Степь испятнали бурые прыщи сурчиных нор; свистят сурки протяжно и настороженно; из логов с травою приземистой стрепета взлетают, посеребренным опереньем сверкая.
Табун спокоен. По земляной морщинистой коре дробным дождем выцокивают раздвоенные копыта телят.
Рядом с Григорием шагает Дунятка – сестра-подпасок. Смеются у нее щеки загоревшие, веснушчатые, глаза, губы, вся смеется, потому что на Красную горку пошла ей всего-навсего семнадцатая весна, а в семнадцать лет все распотешным таким кажется: и насупленное лицо брата, и телята лопоухие, на ходу пережевывающие бурьянок, и даже смешно, что второй день нет у них ни куска хлеба.
А Григорий не смеется. Под картузом обветшавшим у Григория лоб крутой, с морщинами поперечными и глаза усталые, будто прожил он куда больше девятнадцати лет.
Спокойно идет табун обочь дороги, рассыпавшись пятнистой валкой.
Григорий свистнул на отставших телят и к Дунятке повернулся:
– Заработаем, Дунь, хлеба к осени, а там в город поедем. Я на рабфак поступлю и тебя куда-нибудь пристрою… Может, тоже на какое ученье… В городе, Дунятка, книжек много, и хлеб едят чистый, без травы, не так, как у нас.
– А денег откель возьмем… ехать-то?
– Чудачка ты… Хлебом заплатят нам двадцать пудов, ну вот и деньги… Продадим по целковому за пуд, потом пшено продадим, кизяки.
Посреди дороги остановился Григорий, кнутовищем в пыли чертит, высчитывает.
– Гриша, чего мы есть будем? Хлеба ничуть нету…
Рядом с Григорием шагает Дуняшка – сестра-подпасок. Смеются у нее щеки загоревшие, веснушчатые, глаза, губы, вся смеется…
– У меня в сумке кусок пышки черствой остался.
– Ныне съедим, а завтра как же?
– Завтра приедут с хутора и привезут муки… Председатель обещался…
Жарит полдневное солнце. У Григория рубаха мешочная взмокла от пота, к лопаткам прилипла.

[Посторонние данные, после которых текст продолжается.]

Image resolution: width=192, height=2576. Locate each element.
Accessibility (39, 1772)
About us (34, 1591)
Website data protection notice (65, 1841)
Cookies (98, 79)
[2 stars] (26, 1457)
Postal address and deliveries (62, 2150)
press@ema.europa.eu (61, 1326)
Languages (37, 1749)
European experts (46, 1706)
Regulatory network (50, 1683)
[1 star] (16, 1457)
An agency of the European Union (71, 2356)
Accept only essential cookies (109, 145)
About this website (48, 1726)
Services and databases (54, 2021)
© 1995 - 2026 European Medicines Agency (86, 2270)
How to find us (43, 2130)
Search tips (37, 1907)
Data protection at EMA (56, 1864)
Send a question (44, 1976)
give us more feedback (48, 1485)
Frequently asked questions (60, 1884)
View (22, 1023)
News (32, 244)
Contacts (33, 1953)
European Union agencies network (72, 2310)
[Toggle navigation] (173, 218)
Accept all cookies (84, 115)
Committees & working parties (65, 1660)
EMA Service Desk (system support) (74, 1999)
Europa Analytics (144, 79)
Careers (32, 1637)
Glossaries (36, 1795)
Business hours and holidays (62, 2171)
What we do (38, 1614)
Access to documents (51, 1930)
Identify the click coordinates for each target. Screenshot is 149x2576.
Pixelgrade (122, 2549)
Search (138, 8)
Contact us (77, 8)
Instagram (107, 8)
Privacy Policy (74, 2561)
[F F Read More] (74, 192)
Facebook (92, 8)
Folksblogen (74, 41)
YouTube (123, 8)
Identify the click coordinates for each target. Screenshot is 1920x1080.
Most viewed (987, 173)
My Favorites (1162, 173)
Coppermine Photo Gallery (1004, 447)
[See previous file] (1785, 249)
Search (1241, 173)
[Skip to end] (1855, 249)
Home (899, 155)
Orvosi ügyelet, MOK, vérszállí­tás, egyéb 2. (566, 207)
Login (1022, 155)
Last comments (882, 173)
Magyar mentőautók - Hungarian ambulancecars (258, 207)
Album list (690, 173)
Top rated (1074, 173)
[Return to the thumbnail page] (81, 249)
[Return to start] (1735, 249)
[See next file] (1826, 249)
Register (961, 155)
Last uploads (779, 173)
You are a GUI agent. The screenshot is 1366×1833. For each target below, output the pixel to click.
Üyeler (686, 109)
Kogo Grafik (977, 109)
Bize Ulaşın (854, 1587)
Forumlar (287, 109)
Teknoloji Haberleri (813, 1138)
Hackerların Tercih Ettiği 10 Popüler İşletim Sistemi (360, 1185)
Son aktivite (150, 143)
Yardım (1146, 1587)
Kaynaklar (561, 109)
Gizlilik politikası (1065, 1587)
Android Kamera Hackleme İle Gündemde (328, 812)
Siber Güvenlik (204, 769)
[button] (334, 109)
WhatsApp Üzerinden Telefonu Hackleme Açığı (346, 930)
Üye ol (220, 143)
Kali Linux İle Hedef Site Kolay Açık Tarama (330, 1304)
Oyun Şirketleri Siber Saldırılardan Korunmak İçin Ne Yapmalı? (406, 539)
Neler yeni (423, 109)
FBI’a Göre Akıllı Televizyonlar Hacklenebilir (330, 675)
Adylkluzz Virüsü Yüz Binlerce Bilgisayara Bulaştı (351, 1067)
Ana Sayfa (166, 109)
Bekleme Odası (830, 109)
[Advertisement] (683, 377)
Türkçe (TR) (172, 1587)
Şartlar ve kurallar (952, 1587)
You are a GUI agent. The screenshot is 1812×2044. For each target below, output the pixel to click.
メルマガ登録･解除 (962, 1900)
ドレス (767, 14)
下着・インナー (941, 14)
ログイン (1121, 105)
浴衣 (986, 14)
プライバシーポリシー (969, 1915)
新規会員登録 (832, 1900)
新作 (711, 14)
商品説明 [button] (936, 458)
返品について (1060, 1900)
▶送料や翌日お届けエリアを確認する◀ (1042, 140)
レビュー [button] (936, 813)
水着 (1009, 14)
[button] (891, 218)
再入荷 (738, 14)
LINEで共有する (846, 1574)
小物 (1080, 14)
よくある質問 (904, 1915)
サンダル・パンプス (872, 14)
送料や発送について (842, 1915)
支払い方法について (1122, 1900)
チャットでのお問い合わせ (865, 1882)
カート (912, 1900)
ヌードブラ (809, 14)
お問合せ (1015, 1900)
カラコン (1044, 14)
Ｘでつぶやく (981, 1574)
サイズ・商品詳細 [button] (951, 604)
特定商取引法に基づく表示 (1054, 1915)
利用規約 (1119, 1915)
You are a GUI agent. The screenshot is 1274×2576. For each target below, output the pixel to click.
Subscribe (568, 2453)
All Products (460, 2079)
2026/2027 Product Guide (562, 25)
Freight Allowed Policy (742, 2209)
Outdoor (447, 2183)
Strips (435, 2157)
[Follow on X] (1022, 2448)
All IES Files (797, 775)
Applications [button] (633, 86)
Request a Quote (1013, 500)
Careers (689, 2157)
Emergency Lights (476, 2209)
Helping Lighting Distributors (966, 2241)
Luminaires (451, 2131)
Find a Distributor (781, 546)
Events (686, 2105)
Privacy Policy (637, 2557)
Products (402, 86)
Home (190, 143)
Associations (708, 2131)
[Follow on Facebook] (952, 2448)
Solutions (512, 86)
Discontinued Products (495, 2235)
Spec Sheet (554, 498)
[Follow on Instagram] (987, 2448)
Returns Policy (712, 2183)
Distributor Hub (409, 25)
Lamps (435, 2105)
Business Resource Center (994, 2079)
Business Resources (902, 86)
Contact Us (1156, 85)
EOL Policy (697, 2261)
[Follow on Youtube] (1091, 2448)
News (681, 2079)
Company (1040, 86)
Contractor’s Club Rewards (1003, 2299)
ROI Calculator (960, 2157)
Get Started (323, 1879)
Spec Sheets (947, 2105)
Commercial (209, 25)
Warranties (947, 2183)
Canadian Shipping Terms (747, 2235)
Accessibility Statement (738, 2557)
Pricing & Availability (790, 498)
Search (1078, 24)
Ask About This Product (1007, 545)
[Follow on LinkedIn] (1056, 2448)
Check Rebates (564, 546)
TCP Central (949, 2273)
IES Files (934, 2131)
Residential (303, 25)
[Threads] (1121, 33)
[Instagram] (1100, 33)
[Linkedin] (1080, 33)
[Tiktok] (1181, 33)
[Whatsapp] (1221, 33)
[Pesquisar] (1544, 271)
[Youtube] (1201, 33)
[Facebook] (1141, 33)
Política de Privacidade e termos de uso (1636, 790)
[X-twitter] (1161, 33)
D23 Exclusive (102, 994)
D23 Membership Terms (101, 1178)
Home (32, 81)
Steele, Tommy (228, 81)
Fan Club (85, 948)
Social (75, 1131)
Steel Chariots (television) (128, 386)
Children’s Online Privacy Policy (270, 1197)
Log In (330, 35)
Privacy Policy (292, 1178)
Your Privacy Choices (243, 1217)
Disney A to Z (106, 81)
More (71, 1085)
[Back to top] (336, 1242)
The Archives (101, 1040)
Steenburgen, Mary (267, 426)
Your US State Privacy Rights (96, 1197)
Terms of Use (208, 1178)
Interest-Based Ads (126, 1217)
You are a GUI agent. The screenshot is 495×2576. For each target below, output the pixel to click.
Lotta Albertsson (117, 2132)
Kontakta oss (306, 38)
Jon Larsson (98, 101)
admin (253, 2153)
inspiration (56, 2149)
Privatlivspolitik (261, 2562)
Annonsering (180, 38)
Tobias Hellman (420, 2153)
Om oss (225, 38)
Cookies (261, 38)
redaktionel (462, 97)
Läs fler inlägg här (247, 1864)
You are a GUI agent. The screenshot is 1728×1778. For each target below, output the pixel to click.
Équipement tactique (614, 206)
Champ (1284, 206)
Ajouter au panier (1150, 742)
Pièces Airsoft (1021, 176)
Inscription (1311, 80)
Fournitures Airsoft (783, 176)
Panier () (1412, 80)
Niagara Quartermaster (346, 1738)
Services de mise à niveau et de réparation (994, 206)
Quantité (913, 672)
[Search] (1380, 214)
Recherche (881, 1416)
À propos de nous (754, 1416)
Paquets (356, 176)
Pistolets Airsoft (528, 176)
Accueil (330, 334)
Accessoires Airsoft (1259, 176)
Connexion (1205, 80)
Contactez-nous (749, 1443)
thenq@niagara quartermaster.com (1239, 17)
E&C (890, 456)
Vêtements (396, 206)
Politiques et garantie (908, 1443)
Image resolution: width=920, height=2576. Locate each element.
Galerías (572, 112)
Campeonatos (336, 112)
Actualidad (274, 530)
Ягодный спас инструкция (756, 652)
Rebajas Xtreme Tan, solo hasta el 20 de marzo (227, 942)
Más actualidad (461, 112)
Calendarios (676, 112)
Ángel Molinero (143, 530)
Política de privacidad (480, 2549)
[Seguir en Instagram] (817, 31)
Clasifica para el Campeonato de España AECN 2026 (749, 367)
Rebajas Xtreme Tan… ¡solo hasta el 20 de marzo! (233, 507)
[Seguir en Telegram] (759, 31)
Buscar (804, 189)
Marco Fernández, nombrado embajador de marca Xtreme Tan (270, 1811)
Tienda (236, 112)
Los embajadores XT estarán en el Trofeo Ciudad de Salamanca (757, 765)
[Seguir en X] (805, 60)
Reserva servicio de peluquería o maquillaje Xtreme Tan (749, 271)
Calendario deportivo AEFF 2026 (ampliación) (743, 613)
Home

Идет табун беспокойно, жалят телят овода и мухи, в воздухе нагретом виснет рев скота и зуденье оводов.
К вечеру, перед закатом солнца, подогнали табун к базу. Неподалеку пруд и шалаш с соломой, от дождей перепревшей.
Григорий обогнал табун рысью. Тяжело подбежал к базу, воротца хворостяные отворил.
Телят пересчитывал, пропуская по одному в черный квадрат ворот.
На кургане, торчавшем за прудом ядреной горошиной, слепили новый шалаш. Стенки пометом обмазали, верх бурьяном Григорий покрыл.
На другой день председатель приехал верхом. Привез полпуда муки кукурузной и сумку пшена. Присел, закуривая, в холодке.
– Парень ты хороший, Григорий. Вот достережешь табун, а осенью поедем с тобой в округ. Может, оттель какими способами поедешь учиться… Знакомый есть там у меня из наробраза, пособит…
Пунцовел Григорий от радости и, провожая председателя, стремя ему держал и руку сжимал крепко. Долго глядел вслед курчавым завиткам пыли, стелившимся из-под лошадиных копыт.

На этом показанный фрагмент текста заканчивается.